Manipulating morphology

The size and shape of most nanoparticles are determined during their synthesis and aren't changed after that. In recently reported work, however, Stoeva et al. (Langmuir http://dx.doi.org/10.1021/la051699v) reversibly manipulate the size and shape of gold nanoparticles by using a chemical method after the initial synthesis is complete.

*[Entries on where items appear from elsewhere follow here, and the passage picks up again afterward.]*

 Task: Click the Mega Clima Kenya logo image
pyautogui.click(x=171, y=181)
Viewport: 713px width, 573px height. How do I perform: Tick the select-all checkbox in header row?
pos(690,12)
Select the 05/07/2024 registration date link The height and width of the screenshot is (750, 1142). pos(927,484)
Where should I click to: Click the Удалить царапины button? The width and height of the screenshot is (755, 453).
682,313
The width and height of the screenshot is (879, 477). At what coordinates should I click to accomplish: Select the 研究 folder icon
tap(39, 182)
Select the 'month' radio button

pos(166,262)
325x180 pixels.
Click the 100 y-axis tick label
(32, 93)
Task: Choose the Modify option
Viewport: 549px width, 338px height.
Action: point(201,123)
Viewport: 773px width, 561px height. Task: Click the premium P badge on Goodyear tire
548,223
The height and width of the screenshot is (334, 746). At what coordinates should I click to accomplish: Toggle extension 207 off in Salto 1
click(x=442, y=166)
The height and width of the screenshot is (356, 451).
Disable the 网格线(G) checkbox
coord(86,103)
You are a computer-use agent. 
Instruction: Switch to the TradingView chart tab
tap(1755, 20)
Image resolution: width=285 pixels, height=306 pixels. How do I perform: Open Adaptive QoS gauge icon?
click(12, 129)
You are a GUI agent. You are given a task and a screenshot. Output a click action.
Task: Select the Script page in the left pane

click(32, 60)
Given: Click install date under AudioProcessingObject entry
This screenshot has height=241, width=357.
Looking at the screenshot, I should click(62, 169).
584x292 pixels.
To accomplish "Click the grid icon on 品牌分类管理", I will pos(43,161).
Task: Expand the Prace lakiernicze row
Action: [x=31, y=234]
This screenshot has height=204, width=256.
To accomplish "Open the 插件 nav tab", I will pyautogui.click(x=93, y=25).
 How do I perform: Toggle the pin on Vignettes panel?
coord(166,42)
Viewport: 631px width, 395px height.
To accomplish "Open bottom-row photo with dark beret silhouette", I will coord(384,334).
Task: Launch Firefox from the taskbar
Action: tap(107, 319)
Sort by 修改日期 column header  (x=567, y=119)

The reagents they use do not attack bulk gold, illustrating the fact that such nanoscale particles can have very different reactivities to bulk materials. The authors ascribe this increased reactivity to the nanoparticles' highly defective structure as compared with the bulk, which leads to greater stresses and a decrease in the lattice stabilization energy. Large (10–100 nm) polyhedral gold nanoparticles are synthesized by a chemical route. Subsequent treatment with alkanethiols breaks them down into small (2–10 nm), monodisperse spherical particles, which tend to assemble into long-range lattices in solution. The addition of a surfactant then reforms the small particles into larger polyhedral shapes. The process is entirely reversible, so whether the nanoparticles are small and round or large and polyhedral depends simply on the relative concentrations of alkanethiol and surfactant.